• _Dataset_:

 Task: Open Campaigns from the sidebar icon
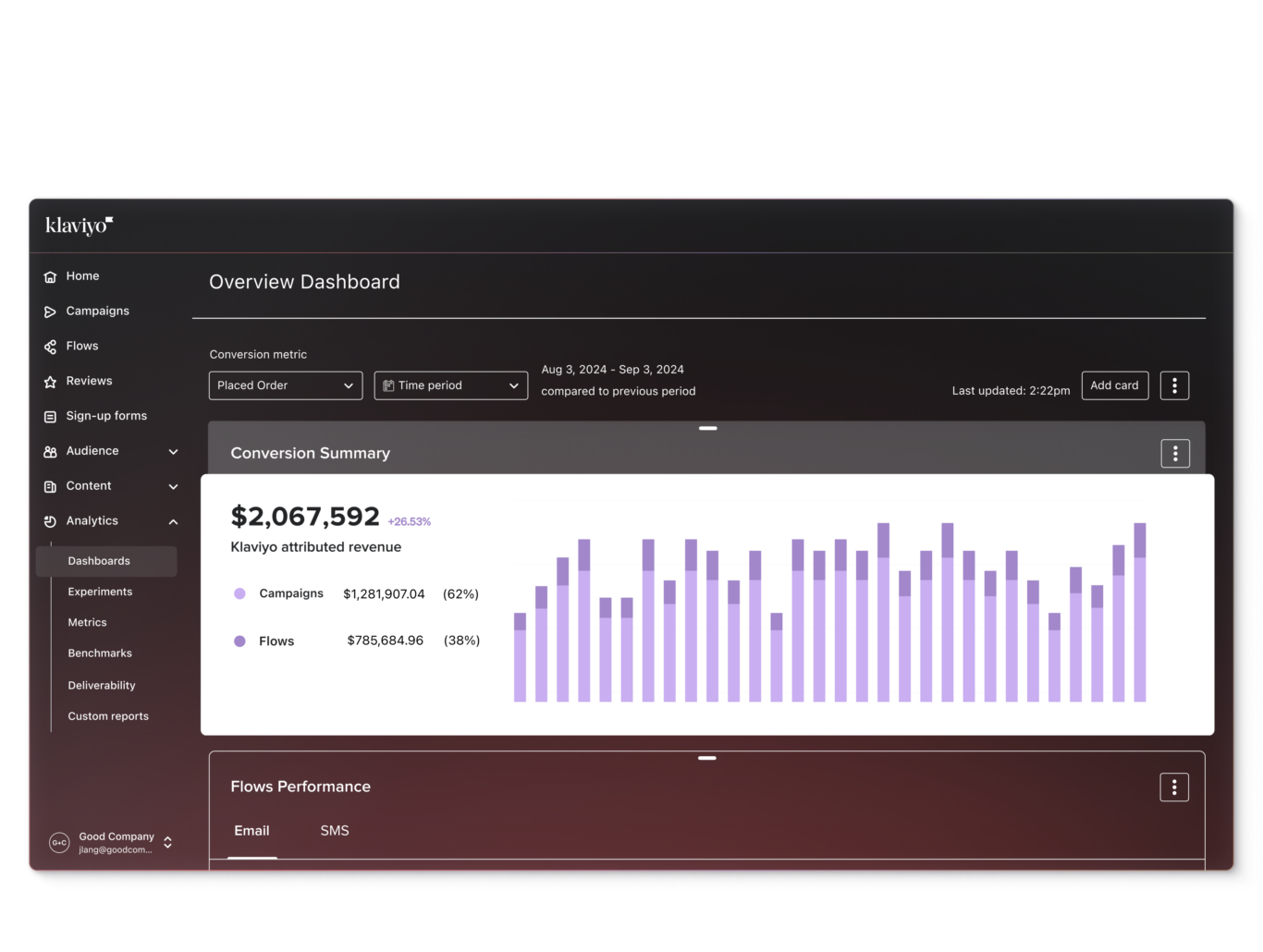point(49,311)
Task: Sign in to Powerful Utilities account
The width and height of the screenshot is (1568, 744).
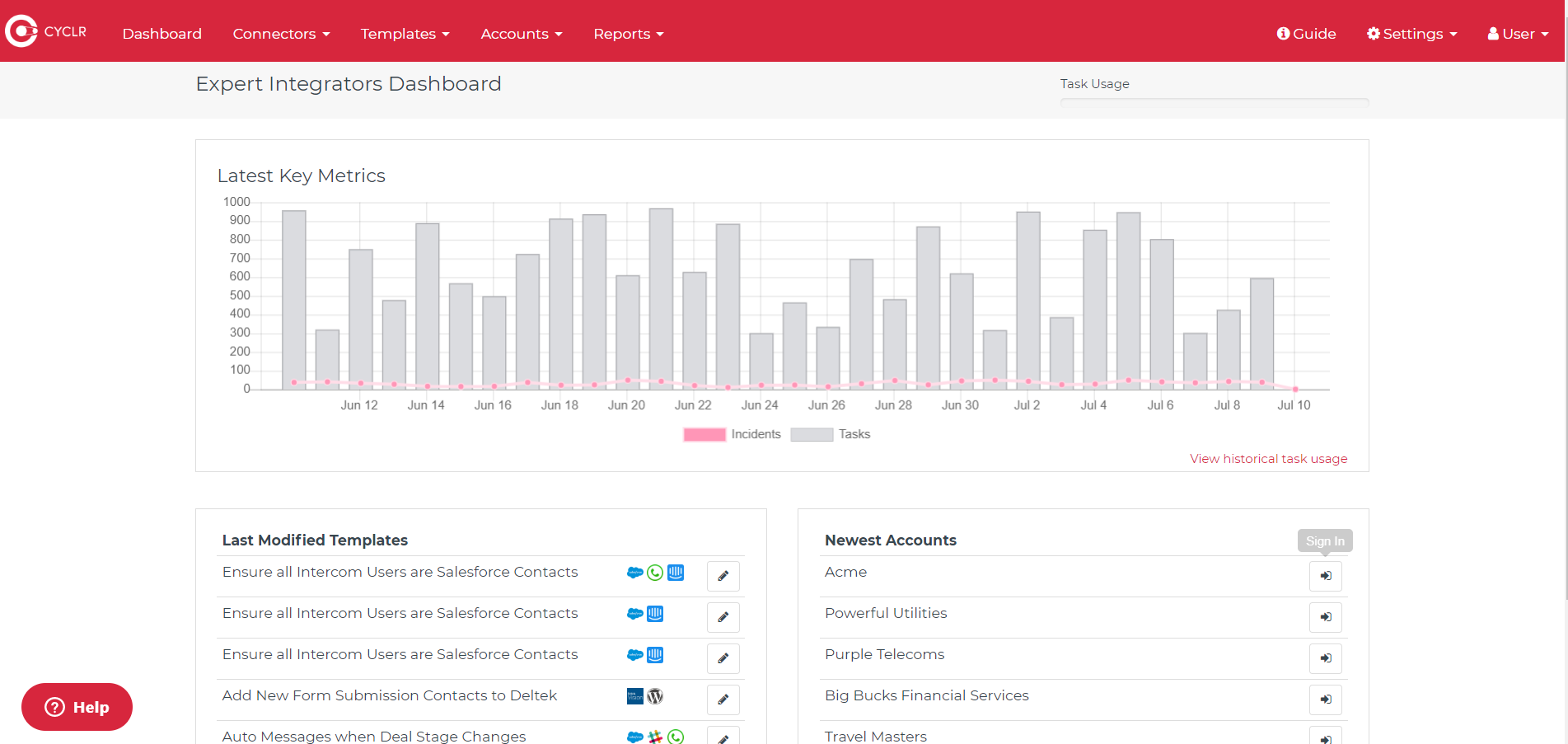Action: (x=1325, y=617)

• _Problem to work on_:
Quote verbatim every line starting at the line that contains "The width and" and ending with the last line of the records; omit all pictures.

• _Response to the exercise_:
The width and height of the screenshot is (1568, 744).
Action: (x=1325, y=617)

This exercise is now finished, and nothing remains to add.